Die Position Der Gastronomischen Betriebe
Gastronomen reagieren auf diese Kritik mit einer differenzierten Herangehensweise. Viele Betriebe überlassen es inzwischen ihrem Personal, die Situation und das Gegenüber einzuschätzen, bevor eine bestimmte Grußformel gewählt wird. Ein starrer Zwang zur Verwendung historischer Floskeln existiert in den meisten modernen Betrieben nicht mehr.
In einem Interview mit dem Standard betonte eine Sprecherin der Wiener Frauenhäuser, dass Höflichkeit nicht an historisierende Phrasen gebunden sein müsse. Wahrer Respekt zeige sich eher im Verhalten und in der Gleichbehandlung aller Gäste. Die Debatte innerhalb der Branche führt dazu, dass viele Cafés ihre Leitbilder für den Kundenservice derzeit überarbeiten.
UNESCO Schutz Und Zukünftige Entwicklungen
Die Aufnahme in das Verzeichnis des immateriellen Kulturerbes verpflichtet die Beteiligten dazu, Maßnahmen zur Erhaltung der Tradition zu ergreifen. Die Österreichische UNESCO-Kommission überwacht regelmäßig, ob die Kriterien für den Schutzstatus weiterhin erfüllt werden. Dazu gehört neben der Architektur und dem kulinarischen Angebot eben auch das soziale Miteinander im Kaffeehaus.
Experten raten dazu, die Tradition als lebendiges Gut zu betrachten, das sich verändern darf, ohne seinen Kern zu verlieren. Das Kaffeehaus soll ein Ort der Begegnung bleiben, an dem unterschiedliche soziale Schichten und Generationen aufeinandertreffen. Die sprachlichen Besonderheiten sind dabei ein Element von vielen, die die Identität dieser Orte ausmachen.
Die Rolle Der Digitalisierung
Auch die fortschreitende Digitalisierung beeinflusst die Kommunikation im Gastgewerbe. Während Reservierungen und Bestellungen zunehmend über Apps abgewickelt werden, gewinnt der persönliche Kontakt beim Servieren an Bedeutung. Viele Gäste empfinden das Gespräch mit dem Ober als wertvollen Kontrast zur anonymen digitalen Welt.
Analysten von Marktforschungsunternehmen beobachten, dass die Nachfrage nach authentischen Erlebnissen steigt. In einer Zeit der Standardisierung suchen Konsumenten verstärkt nach Orten mit Charakter und Geschichte. Die Wiener Kaffeehäuser versuchen, diesen Bedarf zu decken, indem sie ihre Traditionen bewahren und gleichzeitig moderne Standards bei Technik und Nachhaltigkeit einführen.

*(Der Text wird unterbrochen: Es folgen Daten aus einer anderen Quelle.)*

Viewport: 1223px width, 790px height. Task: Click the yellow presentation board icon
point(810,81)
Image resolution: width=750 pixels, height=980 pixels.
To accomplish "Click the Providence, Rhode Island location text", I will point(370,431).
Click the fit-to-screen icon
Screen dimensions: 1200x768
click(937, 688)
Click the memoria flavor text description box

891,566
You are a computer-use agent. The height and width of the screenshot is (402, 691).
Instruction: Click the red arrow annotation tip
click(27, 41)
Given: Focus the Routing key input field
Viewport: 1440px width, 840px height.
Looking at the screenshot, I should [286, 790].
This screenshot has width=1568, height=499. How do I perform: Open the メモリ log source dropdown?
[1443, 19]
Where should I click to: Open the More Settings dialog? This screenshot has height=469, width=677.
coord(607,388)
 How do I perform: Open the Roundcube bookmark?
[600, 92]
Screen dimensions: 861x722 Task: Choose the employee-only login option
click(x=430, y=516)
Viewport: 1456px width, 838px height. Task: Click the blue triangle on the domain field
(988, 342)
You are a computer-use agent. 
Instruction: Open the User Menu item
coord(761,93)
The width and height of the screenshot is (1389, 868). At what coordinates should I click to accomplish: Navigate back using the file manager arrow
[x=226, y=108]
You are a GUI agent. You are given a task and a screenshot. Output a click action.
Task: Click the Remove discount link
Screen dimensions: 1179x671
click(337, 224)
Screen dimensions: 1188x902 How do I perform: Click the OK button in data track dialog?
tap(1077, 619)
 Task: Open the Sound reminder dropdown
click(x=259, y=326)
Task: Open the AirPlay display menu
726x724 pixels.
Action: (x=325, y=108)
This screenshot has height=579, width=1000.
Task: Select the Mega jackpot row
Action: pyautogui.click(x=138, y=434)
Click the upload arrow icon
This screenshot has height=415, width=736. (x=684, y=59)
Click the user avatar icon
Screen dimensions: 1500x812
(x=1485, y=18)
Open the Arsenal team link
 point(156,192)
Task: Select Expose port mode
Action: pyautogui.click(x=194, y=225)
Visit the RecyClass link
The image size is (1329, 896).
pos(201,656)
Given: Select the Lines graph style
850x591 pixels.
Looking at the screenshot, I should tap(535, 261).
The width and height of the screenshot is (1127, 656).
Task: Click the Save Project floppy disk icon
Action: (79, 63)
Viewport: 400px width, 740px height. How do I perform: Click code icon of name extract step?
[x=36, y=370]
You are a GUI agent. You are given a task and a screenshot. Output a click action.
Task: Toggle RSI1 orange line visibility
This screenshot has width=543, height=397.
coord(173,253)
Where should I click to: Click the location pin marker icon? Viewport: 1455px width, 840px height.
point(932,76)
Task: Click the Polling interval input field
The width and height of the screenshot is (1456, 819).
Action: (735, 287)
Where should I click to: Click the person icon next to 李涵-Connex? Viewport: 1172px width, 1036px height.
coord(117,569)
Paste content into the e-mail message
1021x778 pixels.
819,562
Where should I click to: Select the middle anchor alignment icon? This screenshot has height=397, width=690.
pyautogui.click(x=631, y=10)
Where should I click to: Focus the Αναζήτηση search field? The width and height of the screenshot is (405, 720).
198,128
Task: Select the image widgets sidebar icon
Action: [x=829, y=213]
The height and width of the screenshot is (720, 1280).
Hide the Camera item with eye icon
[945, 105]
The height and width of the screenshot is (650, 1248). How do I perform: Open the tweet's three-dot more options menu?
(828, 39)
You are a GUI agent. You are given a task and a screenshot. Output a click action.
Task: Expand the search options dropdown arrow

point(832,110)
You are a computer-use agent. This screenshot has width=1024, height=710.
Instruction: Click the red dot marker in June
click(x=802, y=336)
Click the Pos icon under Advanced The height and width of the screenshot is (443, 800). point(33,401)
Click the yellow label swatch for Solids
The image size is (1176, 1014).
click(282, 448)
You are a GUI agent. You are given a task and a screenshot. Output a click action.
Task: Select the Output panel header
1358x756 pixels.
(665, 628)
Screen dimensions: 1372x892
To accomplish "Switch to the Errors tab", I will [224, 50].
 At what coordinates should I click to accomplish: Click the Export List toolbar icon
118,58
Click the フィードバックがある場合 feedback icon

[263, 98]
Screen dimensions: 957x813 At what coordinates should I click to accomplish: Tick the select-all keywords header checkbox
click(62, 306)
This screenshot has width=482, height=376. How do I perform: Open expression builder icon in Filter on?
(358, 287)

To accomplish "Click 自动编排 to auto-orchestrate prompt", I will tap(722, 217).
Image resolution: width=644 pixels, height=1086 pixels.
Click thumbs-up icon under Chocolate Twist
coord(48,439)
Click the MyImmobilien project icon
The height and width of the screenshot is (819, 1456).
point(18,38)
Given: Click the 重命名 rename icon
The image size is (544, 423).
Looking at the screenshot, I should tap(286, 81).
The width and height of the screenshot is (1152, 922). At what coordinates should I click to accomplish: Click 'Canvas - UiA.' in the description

Im kommenden Herbst plant die Stadt Wien eine groß angelegte Kampagne zur Förderung der lokalen Gastronomie. In diesem Rahmen sollen auch Workshops für junge Gastronomen stattfinden, die sich mit der Etikette und der Geschichte der Wiener Stadtkultur befassen. Es bleibt abzuwarten, wie sich die Balance zwischen dem Erhalt des historischen Erbes und den Anforderungen einer modernen, diversen Gesellschaft in den nächsten Jahren weiterentwickeln wird.